(Collected data entries)

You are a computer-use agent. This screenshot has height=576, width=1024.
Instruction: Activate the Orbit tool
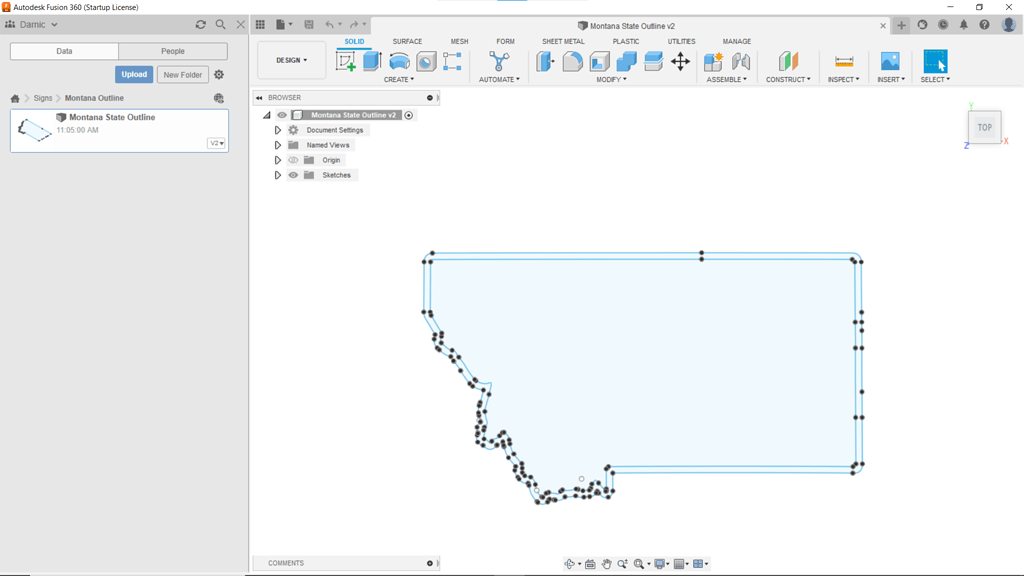point(570,563)
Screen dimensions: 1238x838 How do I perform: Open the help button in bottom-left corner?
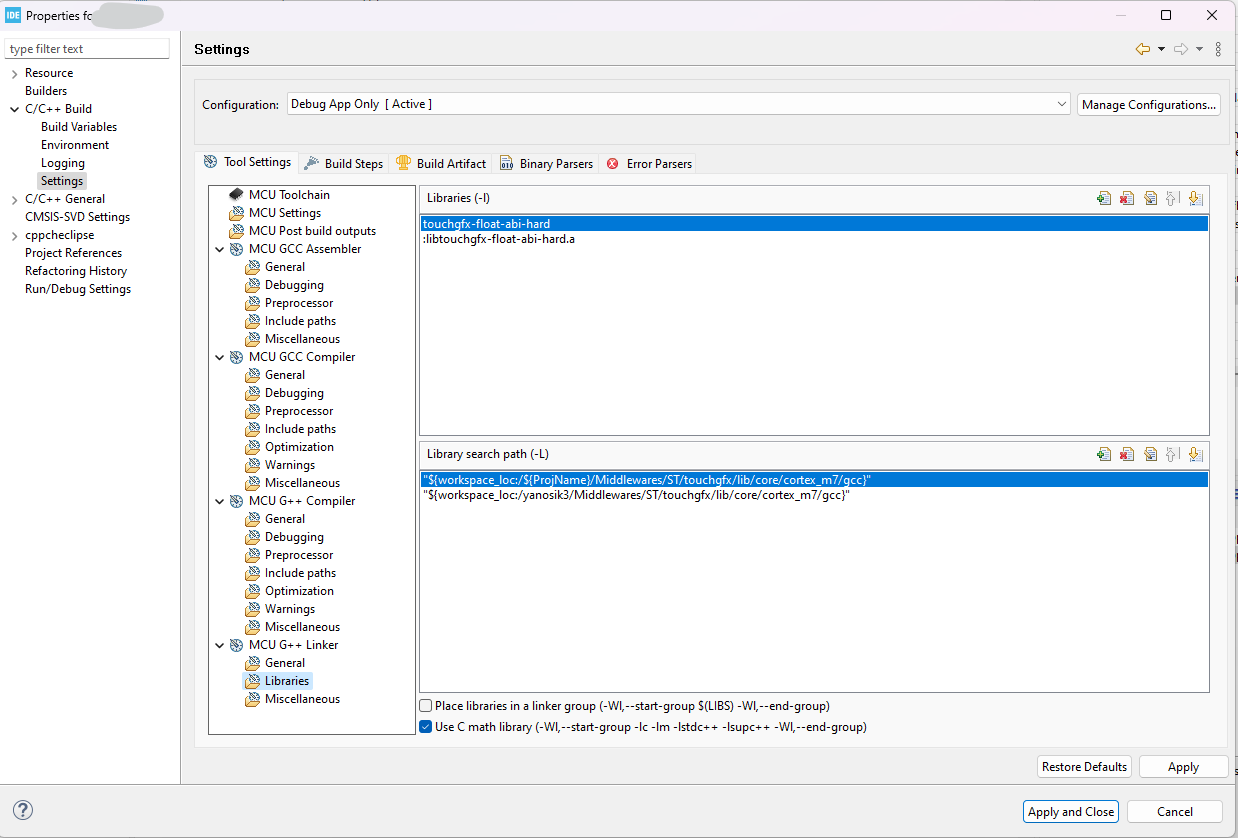(22, 810)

Work to complete: Excluding the pictures, transcribe each entry above word for word.

Written solution:
You are a computer-use agent. This screenshot has height=576, width=1024.
Instruction: Activate the Orbit tool
point(570,563)
Screen dimensions: 1238x838 How do I perform: Open the help button in bottom-left corner?
(22, 810)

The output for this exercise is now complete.